Merkel calls on Council of Europe member states to swiftly implement ECHR decisions

German Chancellor Angela Merkel has called on member states of the Council of Europe, to which Turkey belongs, to swiftly implement the decisions of the European Court of Human Rights (ECHR). “The implementation of decisions becomes much more urgent especially when people are imprisoned in an unjust way,” Merkel said.

German Chancellor Angela Merkel is seen addressing a meeting in this file photo.

Duvar English

German Chancellor Angela Merkel has called on Council of Europe member states to “swiftly” implement the decisions of the European Court of Human Rights (ECHR).

“The implementation of decisions becomes much more urgent when people are imprisoned in an unjust way,” Deutsche Welle's Turkish service quoted Merkel as saying during a session of the Parliamentary Assembly of the Council of Europe on April 20.

Germany currently holds the chairmanship of the Committee of Ministers, the Council of Europe's executive organ, which supervises compliance with the ECHR's judgments and adoption of the remedial measures.

Germany had previously many times called on Turkey to implement the ECHR's decisions.

As a member of the Council of Europe, Turkey is a party to the European Convention on Human Rights and legally bound to implement the ECHR's decisions, despite failing to do, especially with regards to the cases of political prisoners.

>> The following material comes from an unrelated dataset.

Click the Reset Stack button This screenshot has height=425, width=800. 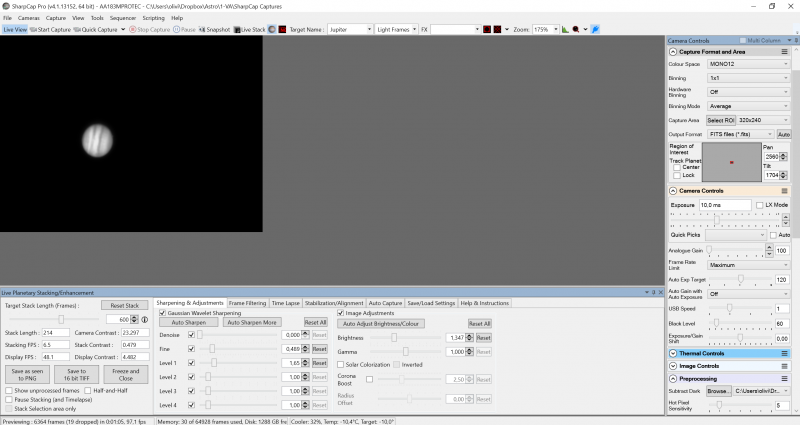pyautogui.click(x=124, y=305)
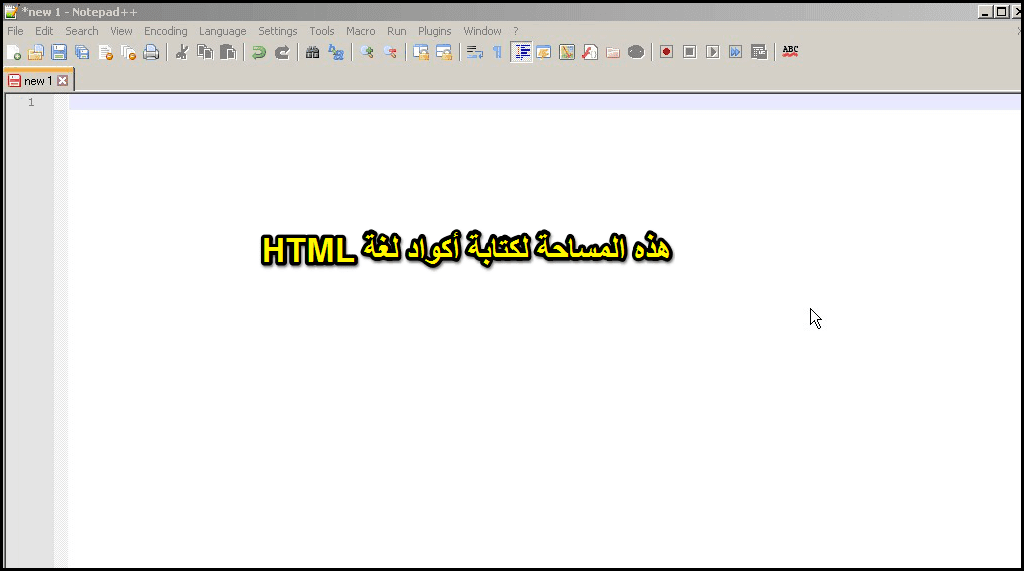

“The adoption of the European Convention on Human Rights in 1950 reflects a new understanding of people and the role of the state. Citizens are not objects of their state, but have extensive rights and freedoms. The state must respect and protect these rights. Therefore, when rights and freedoms are in danger in a member state, this should raise alarm for the Council of Europe,” Merkel said in her speech.

Merkel said that if Europe allows the disregard for fundamental values ​​and rights, which are at the core of the constitution of democratic states, then “we would accept that the European project itself would also be called into question.”

“Because how seriously we take the human rights situation in other countries always casts a picture of how seriously we take the preservation of the fundamental values ​​in our own countries,” she further noted.